Task description:
Rewrite the items from the start through the line containing "Action: coord(317,533)", swapping "Screen dimensions" for "Display size" and leaving everything else unchanged.

(A series of items)

►

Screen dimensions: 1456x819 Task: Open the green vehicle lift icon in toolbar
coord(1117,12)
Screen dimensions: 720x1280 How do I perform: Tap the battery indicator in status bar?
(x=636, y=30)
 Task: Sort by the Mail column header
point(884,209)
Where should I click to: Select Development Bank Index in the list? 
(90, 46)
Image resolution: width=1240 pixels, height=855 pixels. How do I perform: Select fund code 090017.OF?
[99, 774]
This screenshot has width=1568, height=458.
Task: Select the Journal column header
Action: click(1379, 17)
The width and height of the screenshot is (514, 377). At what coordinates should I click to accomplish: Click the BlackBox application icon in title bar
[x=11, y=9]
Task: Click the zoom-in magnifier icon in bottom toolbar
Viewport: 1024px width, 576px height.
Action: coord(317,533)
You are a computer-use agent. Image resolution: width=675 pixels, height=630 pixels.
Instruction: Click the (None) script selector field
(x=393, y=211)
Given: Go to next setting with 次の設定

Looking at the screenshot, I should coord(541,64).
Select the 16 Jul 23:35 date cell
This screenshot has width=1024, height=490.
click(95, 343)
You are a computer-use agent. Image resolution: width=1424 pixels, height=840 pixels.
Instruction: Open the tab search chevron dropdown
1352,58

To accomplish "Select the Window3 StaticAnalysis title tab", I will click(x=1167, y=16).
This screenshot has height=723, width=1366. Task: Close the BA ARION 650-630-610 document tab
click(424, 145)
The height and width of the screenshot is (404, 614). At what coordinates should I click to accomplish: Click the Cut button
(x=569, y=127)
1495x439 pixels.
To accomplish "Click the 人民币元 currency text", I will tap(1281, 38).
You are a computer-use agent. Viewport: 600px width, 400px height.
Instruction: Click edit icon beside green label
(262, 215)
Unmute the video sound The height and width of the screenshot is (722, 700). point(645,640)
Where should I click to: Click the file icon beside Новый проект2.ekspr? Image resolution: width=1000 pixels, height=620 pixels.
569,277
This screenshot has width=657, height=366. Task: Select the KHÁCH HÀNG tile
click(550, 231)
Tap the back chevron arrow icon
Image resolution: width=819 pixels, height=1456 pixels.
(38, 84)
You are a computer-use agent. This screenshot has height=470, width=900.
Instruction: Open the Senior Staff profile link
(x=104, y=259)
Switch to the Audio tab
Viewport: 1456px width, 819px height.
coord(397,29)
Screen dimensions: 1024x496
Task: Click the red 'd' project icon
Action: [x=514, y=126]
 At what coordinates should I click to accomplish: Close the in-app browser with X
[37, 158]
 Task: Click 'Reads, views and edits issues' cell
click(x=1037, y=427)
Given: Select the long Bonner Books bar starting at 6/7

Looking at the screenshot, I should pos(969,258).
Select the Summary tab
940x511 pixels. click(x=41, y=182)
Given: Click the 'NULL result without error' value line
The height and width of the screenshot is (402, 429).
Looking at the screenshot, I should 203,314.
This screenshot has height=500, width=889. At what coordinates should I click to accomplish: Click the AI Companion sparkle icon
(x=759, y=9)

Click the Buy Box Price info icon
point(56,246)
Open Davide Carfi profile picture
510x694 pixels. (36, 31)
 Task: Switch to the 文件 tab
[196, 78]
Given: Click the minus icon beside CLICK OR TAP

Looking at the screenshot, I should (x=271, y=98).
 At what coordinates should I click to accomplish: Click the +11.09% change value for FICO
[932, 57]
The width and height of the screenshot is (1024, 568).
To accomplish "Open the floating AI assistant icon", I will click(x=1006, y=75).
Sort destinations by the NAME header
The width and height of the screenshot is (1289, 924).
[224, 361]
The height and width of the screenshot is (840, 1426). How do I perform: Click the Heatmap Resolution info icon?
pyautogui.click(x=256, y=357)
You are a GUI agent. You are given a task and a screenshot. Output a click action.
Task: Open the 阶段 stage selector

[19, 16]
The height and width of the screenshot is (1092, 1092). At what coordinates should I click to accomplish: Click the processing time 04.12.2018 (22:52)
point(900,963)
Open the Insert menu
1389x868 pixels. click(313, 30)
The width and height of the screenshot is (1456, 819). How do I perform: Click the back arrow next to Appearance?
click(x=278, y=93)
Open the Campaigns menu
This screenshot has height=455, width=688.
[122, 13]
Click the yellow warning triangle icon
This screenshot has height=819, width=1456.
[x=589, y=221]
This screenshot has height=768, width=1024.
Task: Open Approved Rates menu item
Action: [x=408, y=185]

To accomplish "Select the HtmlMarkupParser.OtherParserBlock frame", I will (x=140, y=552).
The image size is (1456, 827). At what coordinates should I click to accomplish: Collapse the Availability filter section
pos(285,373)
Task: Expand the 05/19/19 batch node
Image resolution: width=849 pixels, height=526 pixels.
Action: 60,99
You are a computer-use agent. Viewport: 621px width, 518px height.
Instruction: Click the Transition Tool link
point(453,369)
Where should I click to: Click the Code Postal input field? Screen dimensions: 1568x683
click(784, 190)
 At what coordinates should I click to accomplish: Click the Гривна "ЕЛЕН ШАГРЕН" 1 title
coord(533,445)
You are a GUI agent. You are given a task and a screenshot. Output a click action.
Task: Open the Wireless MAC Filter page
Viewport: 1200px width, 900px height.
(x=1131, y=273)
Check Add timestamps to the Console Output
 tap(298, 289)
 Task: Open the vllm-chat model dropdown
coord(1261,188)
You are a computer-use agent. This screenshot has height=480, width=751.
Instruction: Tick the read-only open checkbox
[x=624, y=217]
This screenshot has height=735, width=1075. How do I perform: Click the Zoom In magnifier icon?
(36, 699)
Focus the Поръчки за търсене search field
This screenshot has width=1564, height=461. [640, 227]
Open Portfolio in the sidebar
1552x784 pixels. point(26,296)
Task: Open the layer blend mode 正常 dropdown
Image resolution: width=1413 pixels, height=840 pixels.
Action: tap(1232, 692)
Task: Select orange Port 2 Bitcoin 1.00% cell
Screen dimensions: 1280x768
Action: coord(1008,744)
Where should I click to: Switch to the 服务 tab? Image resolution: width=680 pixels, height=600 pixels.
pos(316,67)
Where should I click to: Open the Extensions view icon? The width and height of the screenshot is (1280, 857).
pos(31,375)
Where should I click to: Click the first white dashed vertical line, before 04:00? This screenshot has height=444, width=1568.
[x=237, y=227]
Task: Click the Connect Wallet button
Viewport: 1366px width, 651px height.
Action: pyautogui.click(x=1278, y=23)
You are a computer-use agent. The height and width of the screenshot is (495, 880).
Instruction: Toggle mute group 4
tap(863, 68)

◄

Result for this task:
Display size: 1456x819 Task: Open the green vehicle lift icon in toolbar
coord(1117,12)
Display size: 720x1280 How do I perform: Tap the battery indicator in status bar?
(x=636, y=30)
 Task: Sort by the Mail column header
point(884,209)
Where should I click to: Select Development Bank Index in the list? 
(90, 46)
Image resolution: width=1240 pixels, height=855 pixels. How do I perform: Select fund code 090017.OF?
[99, 774]
This screenshot has width=1568, height=458.
Task: Select the Journal column header
Action: click(1379, 17)
The width and height of the screenshot is (514, 377). At what coordinates should I click to accomplish: Click the BlackBox application icon in title bar
[x=11, y=9]
Task: Click the zoom-in magnifier icon in bottom toolbar
Viewport: 1024px width, 576px height.
Action: coord(317,533)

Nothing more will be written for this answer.